KATHMANDU, May 12: While the media fraternity and civil society are worrying about one piece of legislation after another being drafted with even harsher provisions concerning the media , the Ministry of Communication and Information Technology has formulated yet another bill, proposing confiscation of media equipment and slapping fines of up to Rs 10 million and 15 years in jail for media persons found publishing offensive content.
The Bill on Mass Communications drafted by the ministry has proposed Rs 5 million to 10 million in penalties or 10 to 15 years in jail or both for journalists publishing or broadcasting any content undermining national sovereignty, geographical integrity or nationality. Section 49 (5) of the Criminal Code proposes only 5 years jail and Rs 50,000 fine for a similar offence.
Media operators and journalists may land themselves up to eight years in jail with Rs 500,000 fine if the media content is found to be jeopardizing harmony between the federal units or communities or religions, according to the proposed bill. Media content provoking contempt of court or treason could land journalists 10 years in jail with up to Rs 1.5 million in penalties.
Similarly, journalists may face up to Rs 1 million in fines and may also have to compensate the victim if media content is found to be defamatory. The bill proposes up to Rs 500,000 fine for media content that is deemed to go against public dignity, undermine labor and incite untouchability.
Chief Executive of Freedom Forum, Taranath Dahal, has termed objectionable the provisions of the Mass Communication Bill that criminalize media content. “The Criminal Codes and other existing laws already provision sentencing for such offences. The Mass Media Bill shouldn’t be like criminal law and terrorize media through hefty fines and jail sentences; this is quite objectionable,” said Dahal, who is also former president of the Federation of Nepali Journalists (FNJ).
The ministry had shared some features of the bill with media stakeholders for feedback at Singhadurbar Monday, prior to registering the legislation in parliament. During the discussions, FNJ President Govinda Acharya had demanded not to scrap the Working Journalists Act by including some of its provisions in the new legislation.
A copy of the bill obtained by Republica states that it allows the government not only to slap media with monetary fines but also confiscate media equipment.
“Equipment used for the operation of online media can be confiscated after slapping Rs one million to 1.5 million in fines if any online media is found to be operating without being registered at the Mass Communications Authority or not showing details (of names and contact numbers of owner, editor and others) on the homepage,” reads Section 58 of the bill now in the pipeline.
Similarly, Section 56 has also included a provision that allows the government to confiscate the printing equipment and slap Rs one million to 1.5 million in fines if any newspaper is published or distributed without maintaining records at the authority or updating it on any changes in the media.
Article 19 (Clause 2) of the constitution of Nepal has barred the government from confiscating media equipment for publishing or broadcasting any content.
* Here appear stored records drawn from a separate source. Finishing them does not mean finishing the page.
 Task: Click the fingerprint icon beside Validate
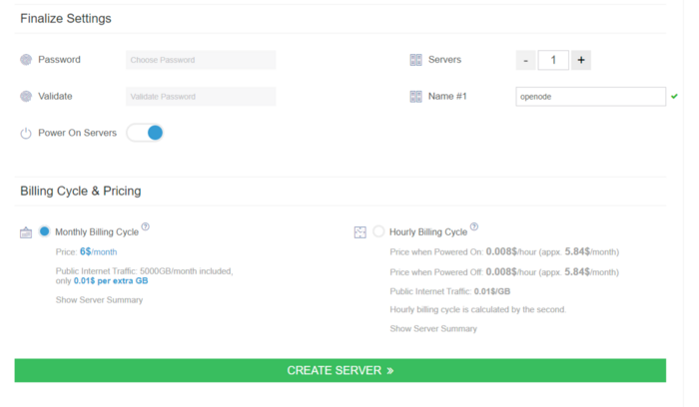[26, 97]
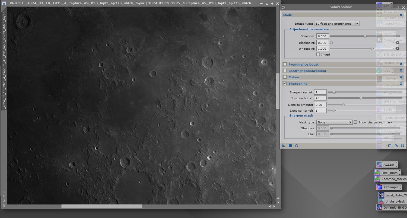Collapse the Mode section with its arrow
Image resolution: width=407 pixels, height=218 pixels.
401,15
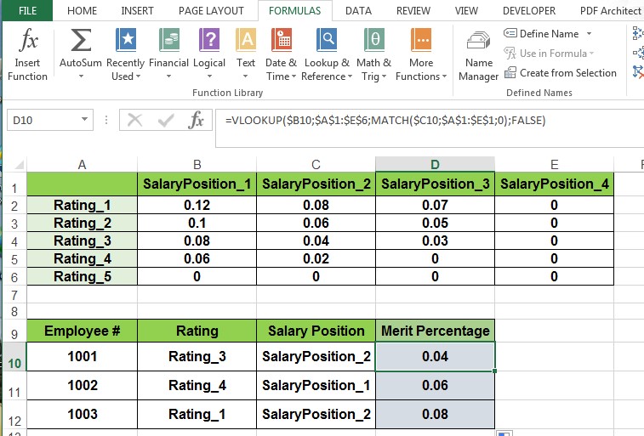Screen dimensions: 644x436
Task: Click the Insert Function icon
Action: coord(27,54)
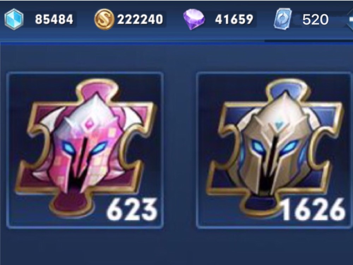
Task: Tap the 623 fragment quantity label
Action: pyautogui.click(x=132, y=210)
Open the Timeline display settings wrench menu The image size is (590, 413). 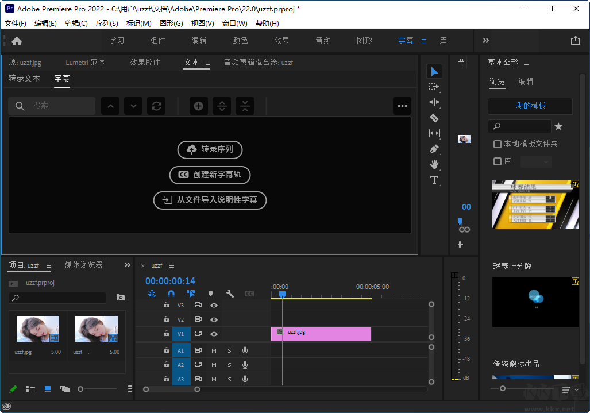229,294

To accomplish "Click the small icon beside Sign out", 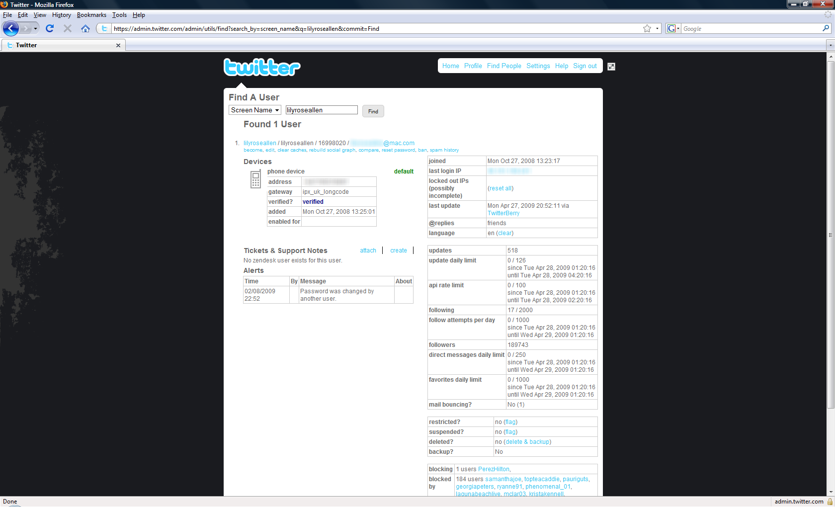I will [x=611, y=67].
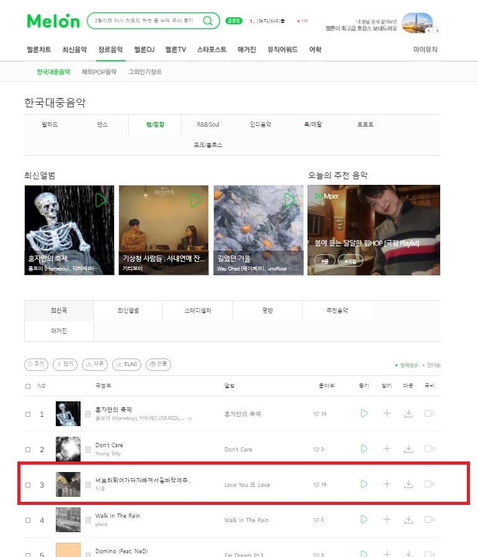Play the 길었던 겨울 album

point(290,200)
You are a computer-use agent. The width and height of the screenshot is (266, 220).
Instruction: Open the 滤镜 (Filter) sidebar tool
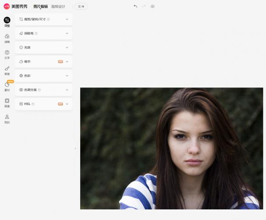pyautogui.click(x=7, y=37)
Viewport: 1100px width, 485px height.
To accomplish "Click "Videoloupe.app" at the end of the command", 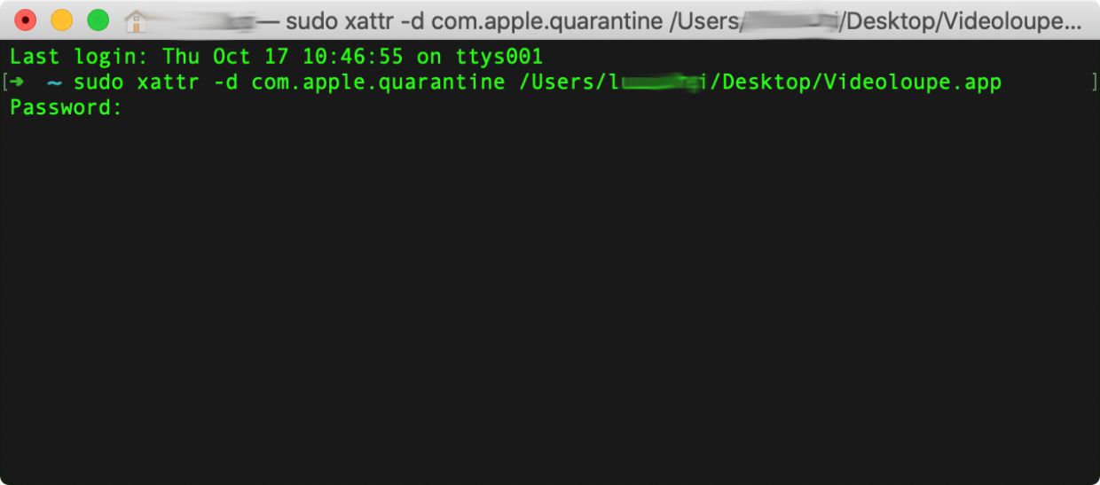I will tap(913, 82).
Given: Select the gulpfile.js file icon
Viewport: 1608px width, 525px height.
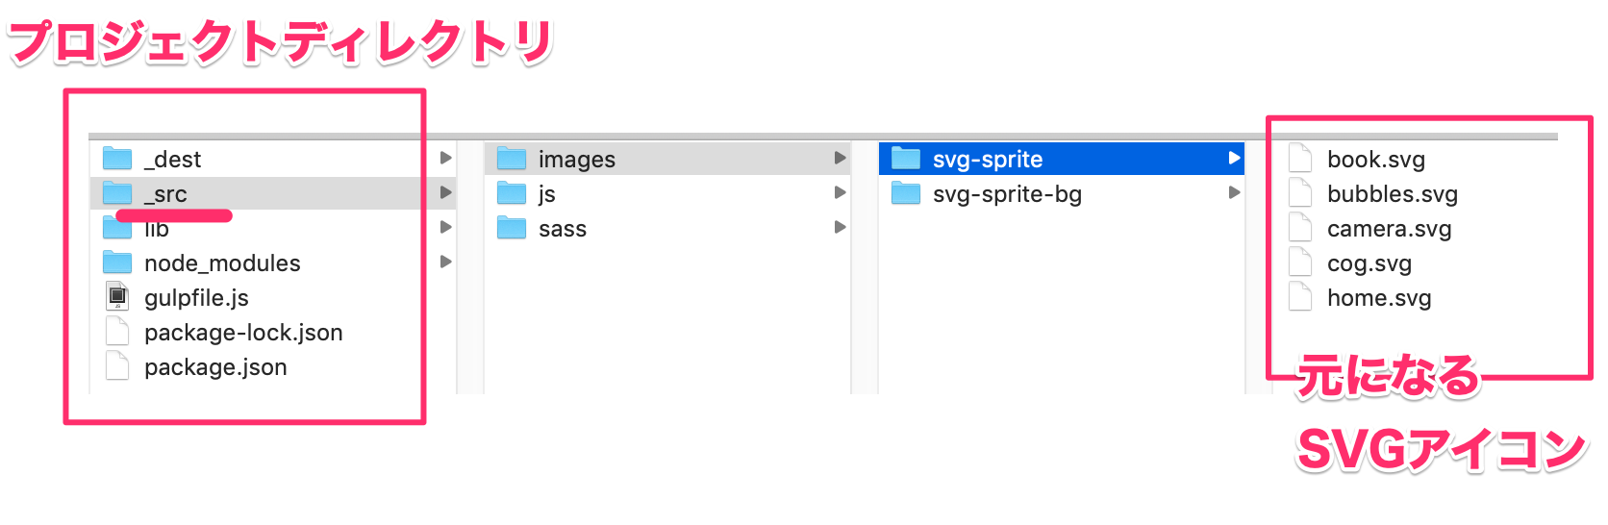Looking at the screenshot, I should tap(117, 296).
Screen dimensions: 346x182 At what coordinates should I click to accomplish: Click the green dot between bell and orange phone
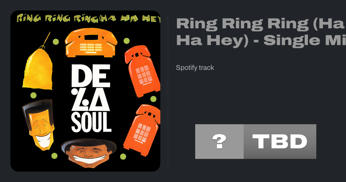(56, 42)
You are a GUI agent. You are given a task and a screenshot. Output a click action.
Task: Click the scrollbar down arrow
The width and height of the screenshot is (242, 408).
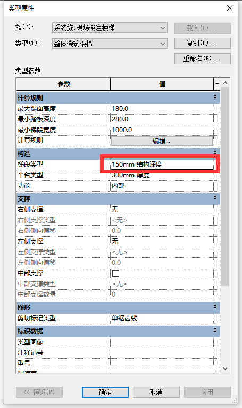[226, 368]
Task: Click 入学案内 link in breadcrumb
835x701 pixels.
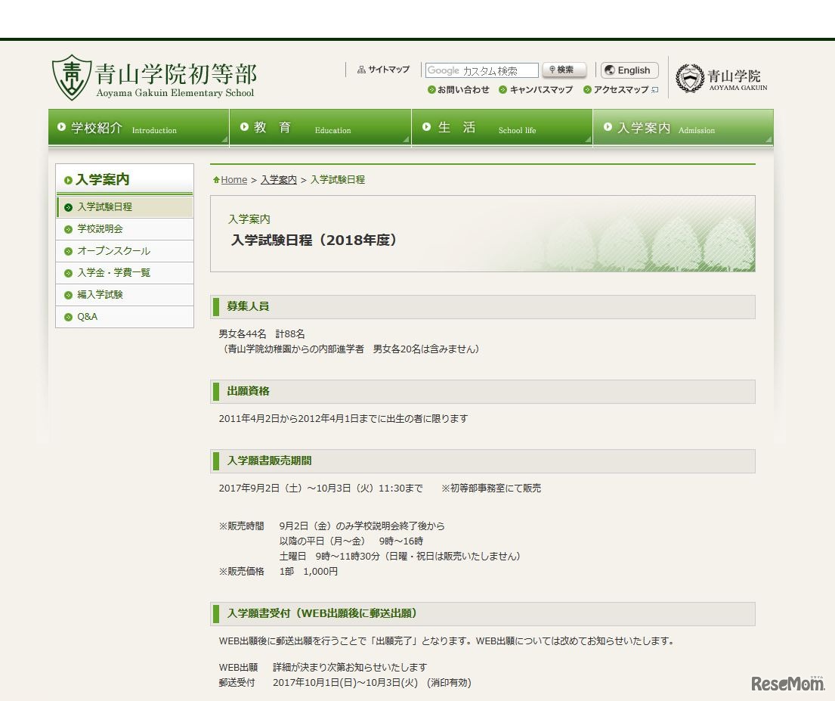Action: point(278,180)
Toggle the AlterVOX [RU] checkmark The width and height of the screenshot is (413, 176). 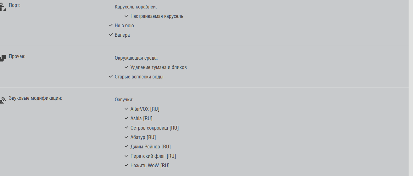(x=126, y=109)
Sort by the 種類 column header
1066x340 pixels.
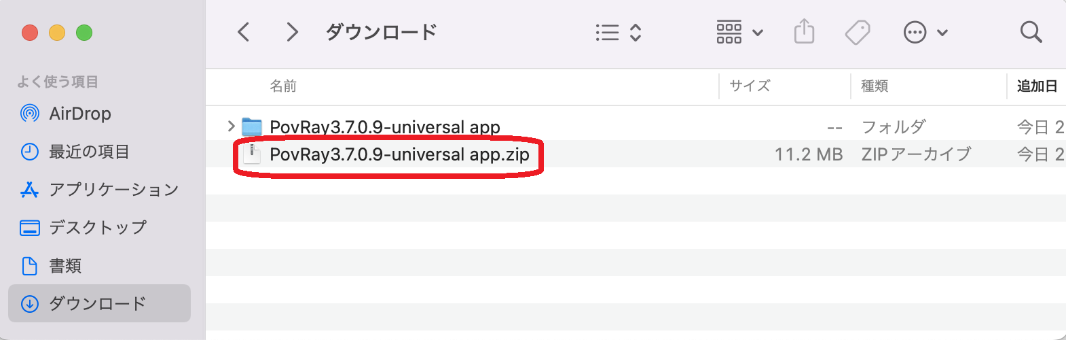[x=875, y=86]
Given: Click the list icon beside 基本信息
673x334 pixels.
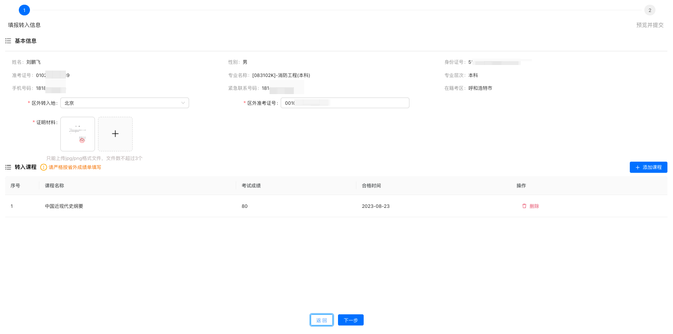Looking at the screenshot, I should click(8, 41).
“Registration or keeping records of online media should have been voluntary provisions in the law and the proposed provision on punishment for non-registration is a grave matter,” said Dahal.
The bill has made it mandatory for online and other mass media to register with the Mass Communications Authority within a given duration.
The bill which has proposed integrating the Press and Publication Act, National Broadcasting Act and Working Journalists Act into one umbrella law has provisioned a Mass Communications Authority for the regulation, registration and licensing of mass media.
According to the draft of the bill, the authority may decide about monetary fines against media but cases concerning offences liable for jail terms will be filed at the concerned district court.